Minister of Health Sylvia Jones (front) and Premier Doug Ford hold a press conference in Brampton on January 27, 2023. (Nathan Denette/CP)

Doug Ford is expanding the number of private MRI and CT clinics in the province in a bid to decrease long wait times. The move has critics worried about the creeping — perhaps surging — privatization of health care in Ontario and everything that entails.


Before getting to the meat of the concerns, let’s start with the facts. The clinics will be private and for-profit, but the core, publicly listed services they’ll offer will still be paid by public health insurance — so, your health card, not your credit card (as the government is so fond of saying).


There are already seven private MRI/CT clinics in the province, so the call for new private-clinic licence applications is an expansion of privately delivered care, not a new mode of delivery.


The new clinics will be a part of the Ford government’s broader privatized health-care push, which launched last year and includes private surgery delivery and medical-imaging services.
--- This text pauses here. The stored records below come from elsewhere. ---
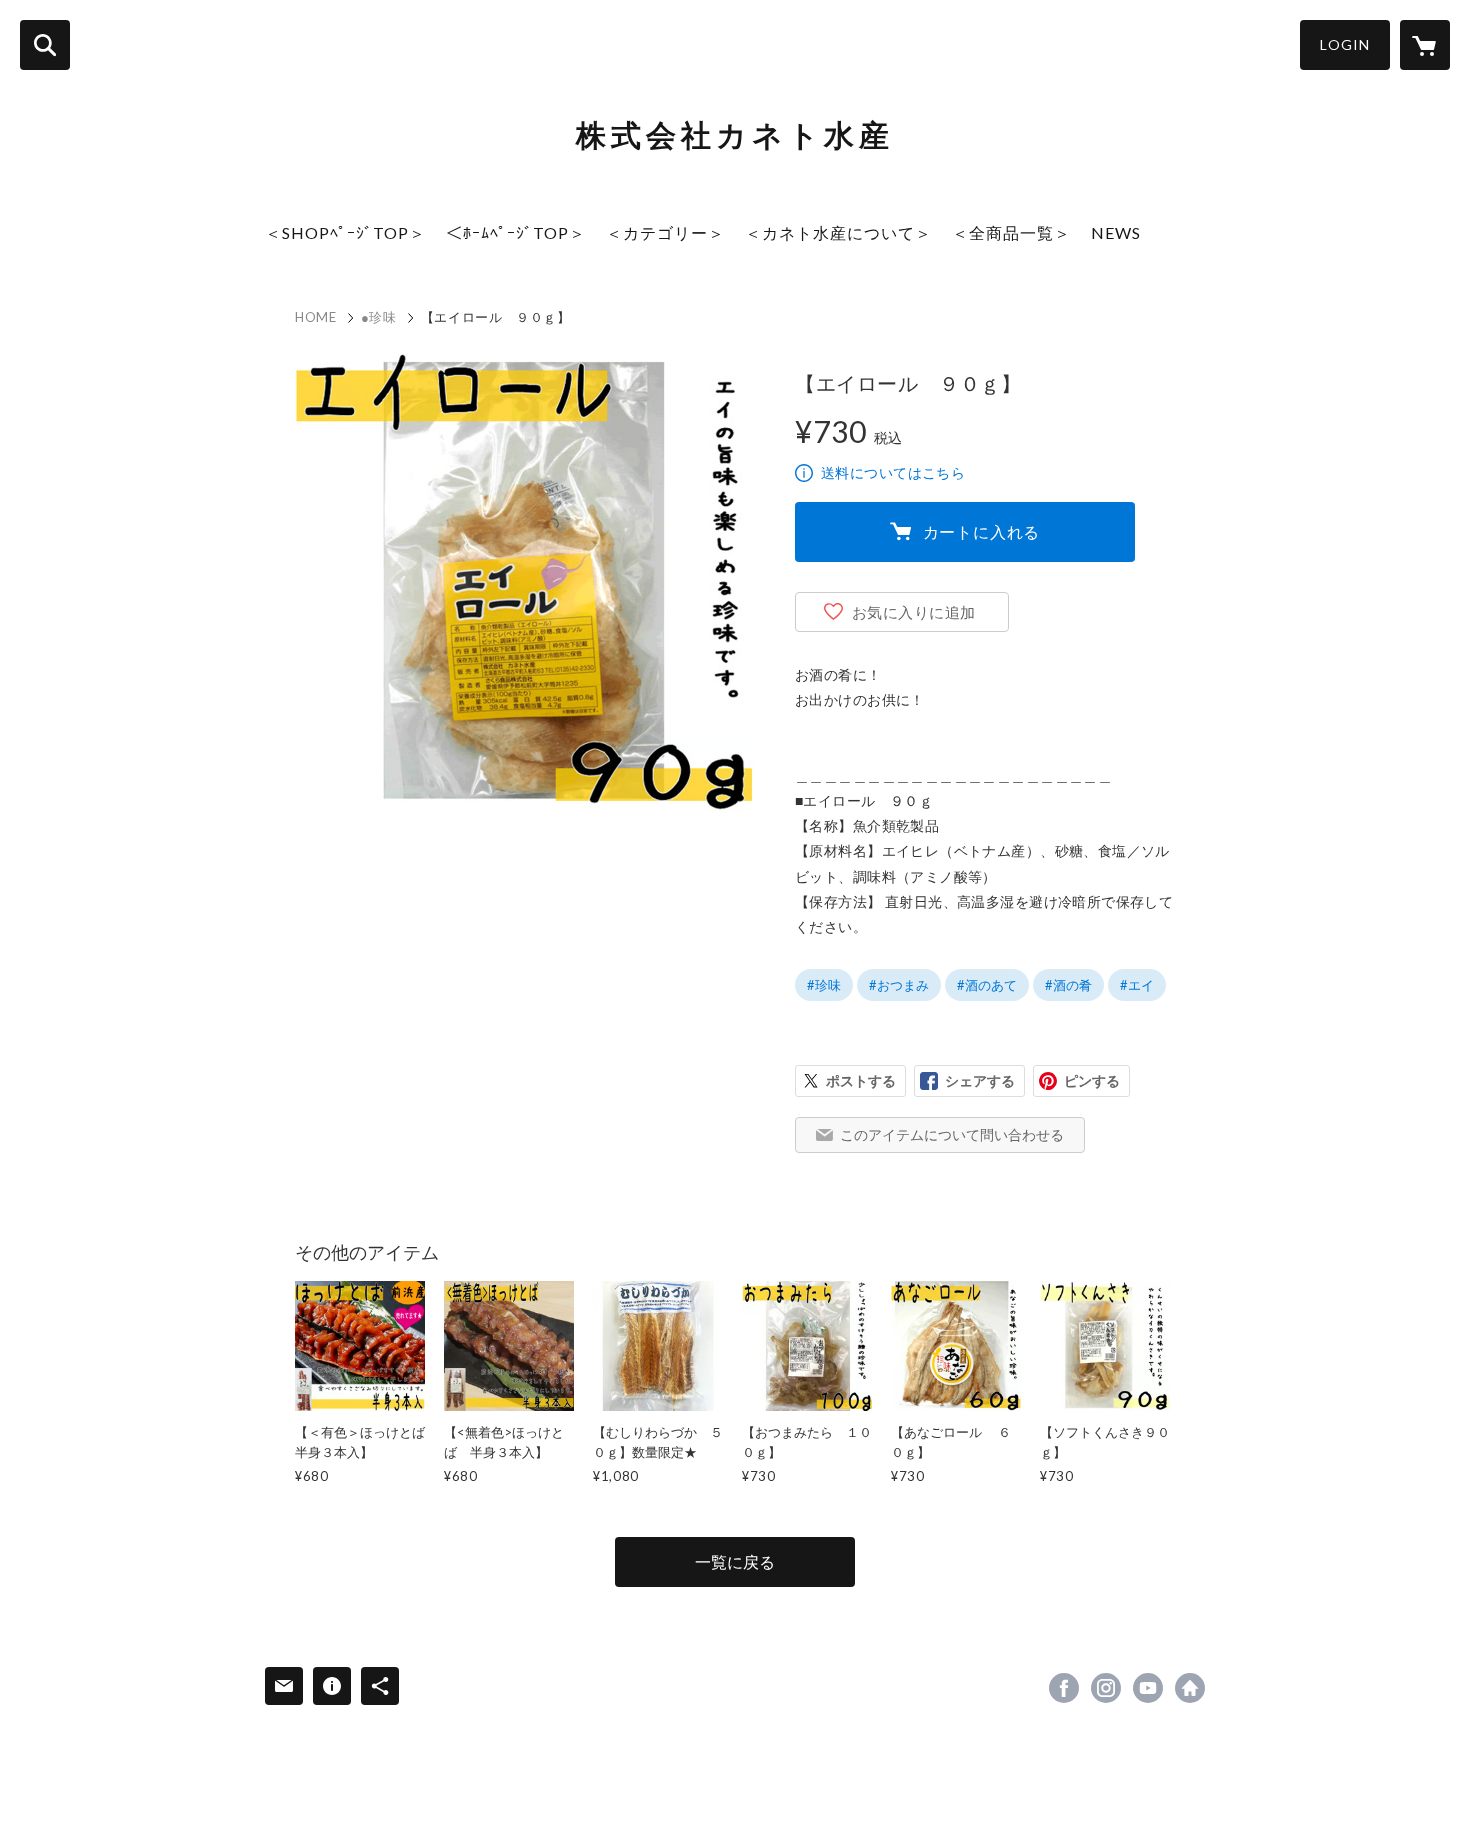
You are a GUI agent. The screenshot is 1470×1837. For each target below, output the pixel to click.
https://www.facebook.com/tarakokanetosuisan (1064, 1688)
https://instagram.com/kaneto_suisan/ (1106, 1688)
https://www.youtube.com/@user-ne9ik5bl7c (1148, 1688)
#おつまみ (899, 985)
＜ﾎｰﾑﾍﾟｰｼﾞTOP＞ (516, 232)
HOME (316, 317)
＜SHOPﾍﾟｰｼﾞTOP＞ (345, 232)
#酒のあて (987, 985)
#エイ (1137, 985)
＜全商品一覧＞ (1011, 232)
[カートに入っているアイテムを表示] (1425, 45)
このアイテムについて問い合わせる (952, 1134)
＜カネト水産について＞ (838, 232)
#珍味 (824, 985)
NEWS (1116, 232)
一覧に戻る (735, 1561)
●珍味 (379, 317)
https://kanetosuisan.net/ (1190, 1688)
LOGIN (1345, 44)
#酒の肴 (1068, 985)
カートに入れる (982, 531)
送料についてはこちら (893, 472)
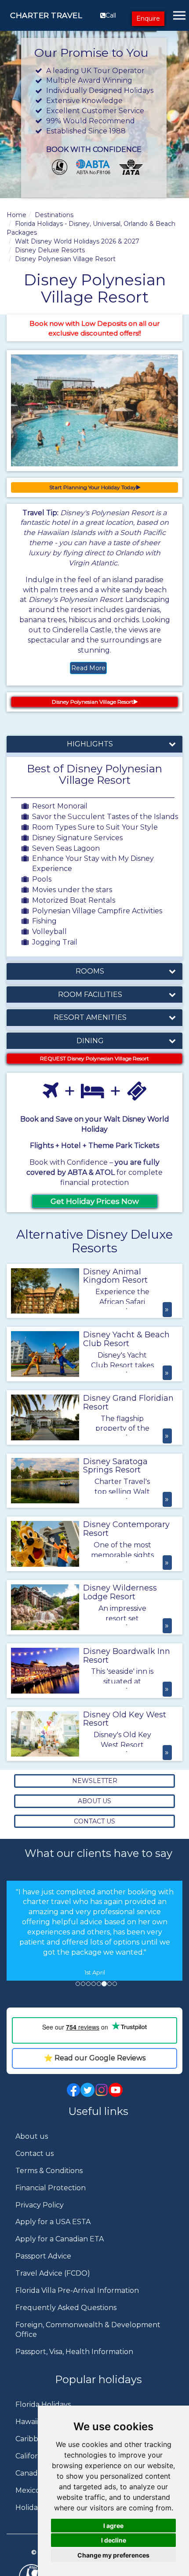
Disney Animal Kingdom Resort (115, 1276)
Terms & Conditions (49, 2181)
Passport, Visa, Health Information (74, 2362)
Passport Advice (43, 2266)
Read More (88, 668)
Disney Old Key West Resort (124, 1719)
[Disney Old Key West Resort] (45, 1734)
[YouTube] (116, 2099)
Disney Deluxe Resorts (50, 250)
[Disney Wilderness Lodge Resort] (45, 1607)
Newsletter (94, 1781)
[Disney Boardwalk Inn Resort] (45, 1671)
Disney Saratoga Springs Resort (115, 1466)
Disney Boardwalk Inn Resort (126, 1655)
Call (110, 15)
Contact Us (94, 1821)
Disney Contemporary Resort (126, 1529)
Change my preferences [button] (113, 2555)
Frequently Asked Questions (65, 2318)
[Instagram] (101, 2099)
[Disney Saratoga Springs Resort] (45, 1481)
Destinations (54, 215)
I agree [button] (113, 2525)
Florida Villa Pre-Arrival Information (77, 2300)
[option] (94, 1933)
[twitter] (87, 2099)
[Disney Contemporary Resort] (45, 1544)
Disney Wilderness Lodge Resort (120, 1592)
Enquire (148, 18)
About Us (94, 1801)
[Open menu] (179, 15)
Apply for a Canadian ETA (59, 2249)
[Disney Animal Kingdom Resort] (45, 1291)
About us (31, 2146)
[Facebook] (73, 2099)
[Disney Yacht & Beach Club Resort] (45, 1354)
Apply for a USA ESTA (53, 2232)
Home (16, 215)
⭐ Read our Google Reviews (94, 2068)
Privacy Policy (39, 2215)
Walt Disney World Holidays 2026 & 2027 (77, 241)
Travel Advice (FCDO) (52, 2283)
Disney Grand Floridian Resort (128, 1402)
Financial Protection (50, 2198)
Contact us (34, 2163)
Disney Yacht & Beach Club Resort (126, 1339)
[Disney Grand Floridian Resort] (45, 1417)
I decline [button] (113, 2540)
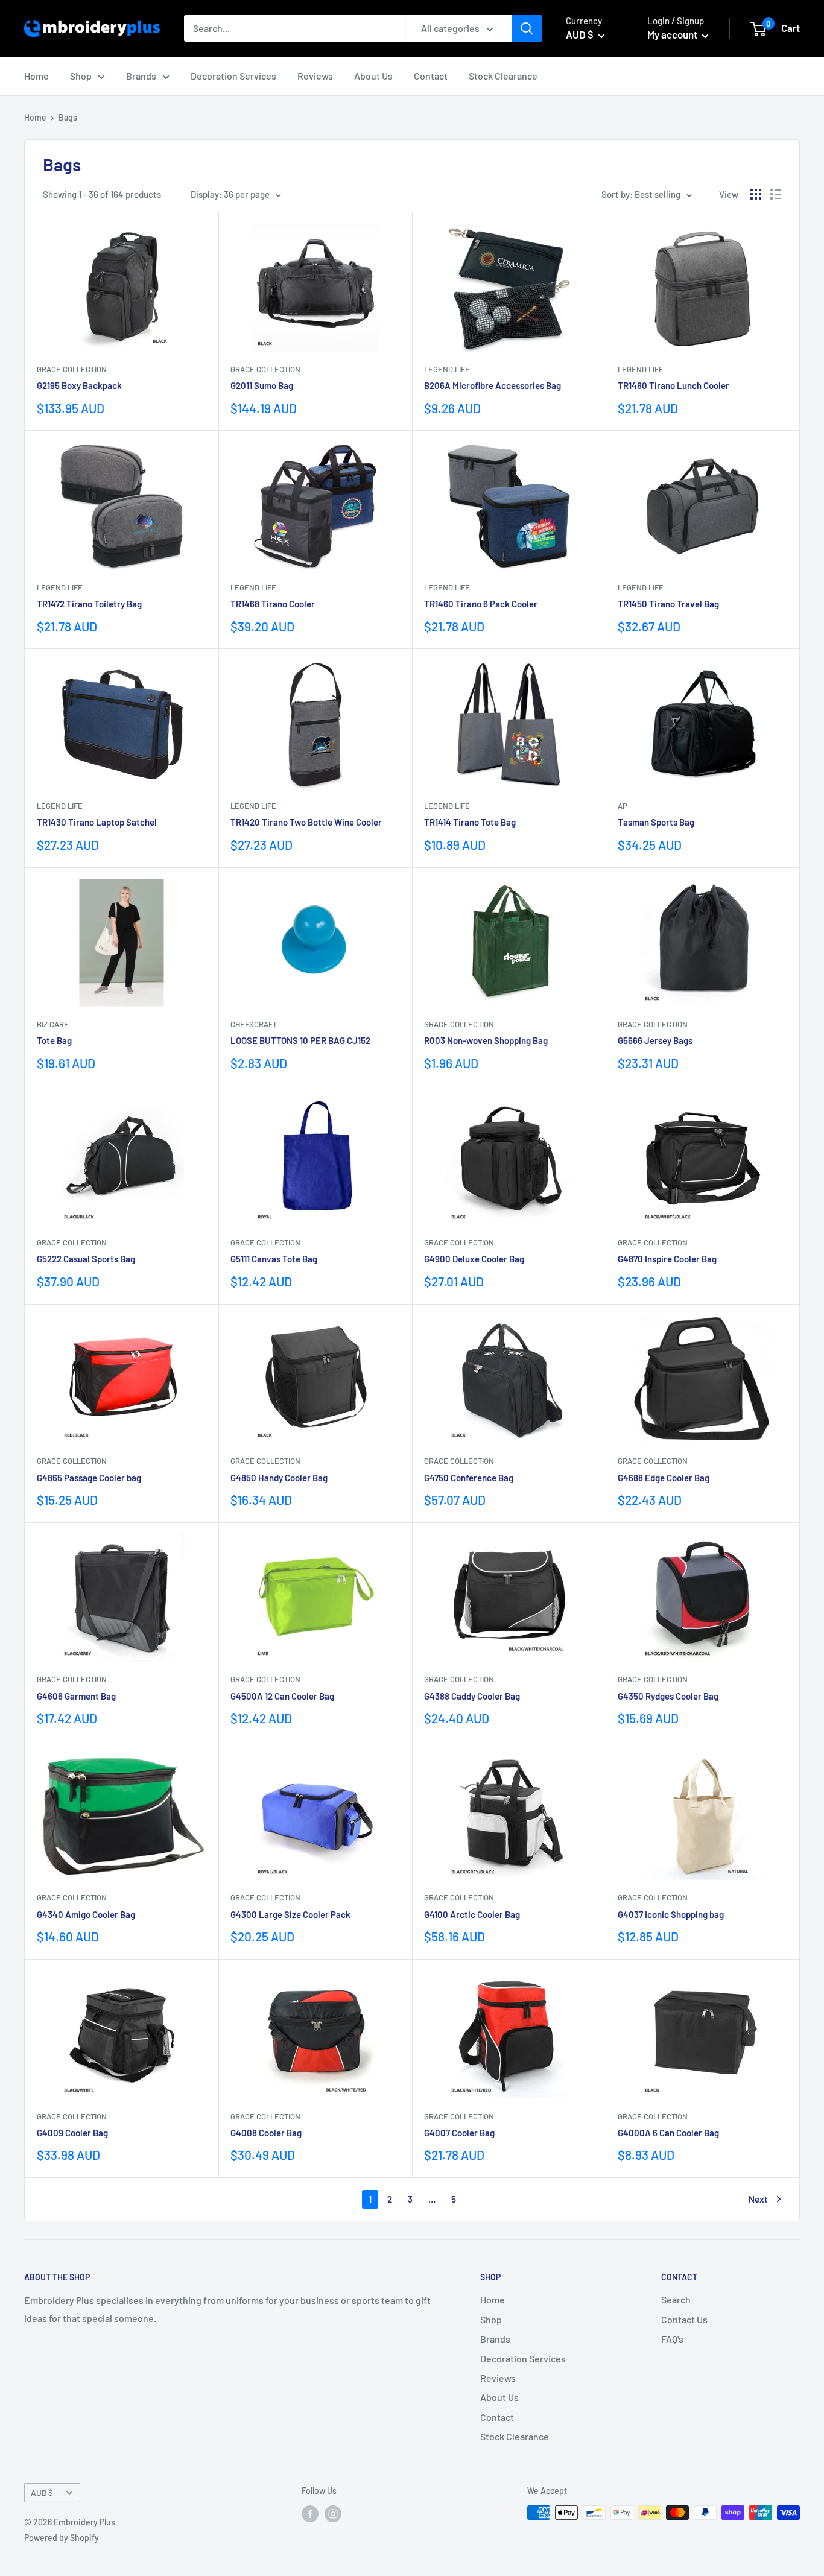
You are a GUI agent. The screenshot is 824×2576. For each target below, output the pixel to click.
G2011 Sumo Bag (261, 385)
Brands (141, 75)
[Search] (527, 28)
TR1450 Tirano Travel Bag (668, 603)
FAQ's (672, 2338)
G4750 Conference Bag (468, 1477)
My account (673, 34)
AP (622, 806)
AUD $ (42, 2492)
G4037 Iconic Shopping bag (671, 1914)
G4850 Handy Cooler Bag (279, 1477)
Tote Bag (54, 1040)
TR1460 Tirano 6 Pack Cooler (480, 603)
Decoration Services (233, 75)
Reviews (315, 75)
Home (36, 75)
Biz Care (53, 1024)
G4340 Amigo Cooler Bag (86, 1914)
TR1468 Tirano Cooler (272, 603)
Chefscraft (253, 1024)
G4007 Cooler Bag (459, 2132)
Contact (431, 75)
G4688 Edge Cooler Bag (663, 1477)
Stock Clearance (503, 75)
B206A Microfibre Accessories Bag (492, 385)
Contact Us (684, 2319)
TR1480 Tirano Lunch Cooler (673, 385)
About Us (373, 75)
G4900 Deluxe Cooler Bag (474, 1258)
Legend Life (447, 369)
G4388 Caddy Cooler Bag (472, 1696)
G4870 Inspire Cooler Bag (667, 1258)
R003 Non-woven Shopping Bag (486, 1040)
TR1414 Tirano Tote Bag (470, 822)
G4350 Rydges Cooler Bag (668, 1696)
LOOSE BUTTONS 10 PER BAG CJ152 (300, 1040)
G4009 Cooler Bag (72, 2132)
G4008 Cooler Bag (266, 2132)
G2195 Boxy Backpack (79, 385)
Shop (81, 75)
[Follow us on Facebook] (310, 2513)
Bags (68, 117)
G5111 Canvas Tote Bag (273, 1258)
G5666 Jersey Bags (655, 1040)
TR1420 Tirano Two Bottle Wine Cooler (306, 822)
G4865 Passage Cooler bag (89, 1477)
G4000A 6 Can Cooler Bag (668, 2132)
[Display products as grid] (755, 194)
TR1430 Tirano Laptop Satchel (97, 822)
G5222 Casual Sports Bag (86, 1258)
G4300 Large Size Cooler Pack (290, 1914)
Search (676, 2299)
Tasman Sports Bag (656, 822)
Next (758, 2199)
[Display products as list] (775, 194)
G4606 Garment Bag (76, 1696)
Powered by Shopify (61, 2538)
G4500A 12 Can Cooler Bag (282, 1696)
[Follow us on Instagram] (333, 2513)
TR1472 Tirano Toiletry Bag (89, 603)
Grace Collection (72, 369)
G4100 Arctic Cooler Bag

Along with scans, the new plan includes boosting the number of facilities that deliver care for hip and knee replacements, cataract surgery, colonoscopies, and endoscopies, common procedures that are backlogged throughout the province.


In 2023, when Ford announced this plan, I argued it was the wrong way to fix what is a genuine and, indeed, deadly care backlog in the province. That was true then, and it’s true now. It’s stunning but not surprising that the government hasn’t taken seriously the many critiques it’s received.


As Ford announced the MRI and CT call for licences, opposition parties cried foul, warning that the next step in the Tory health-care plan would undermine the public system and leave patients paying for care with their credit cards, not their health cards. They warned of upselling for care services and the potential for discrimination toward patients who don’t want to pony up cash for premium service.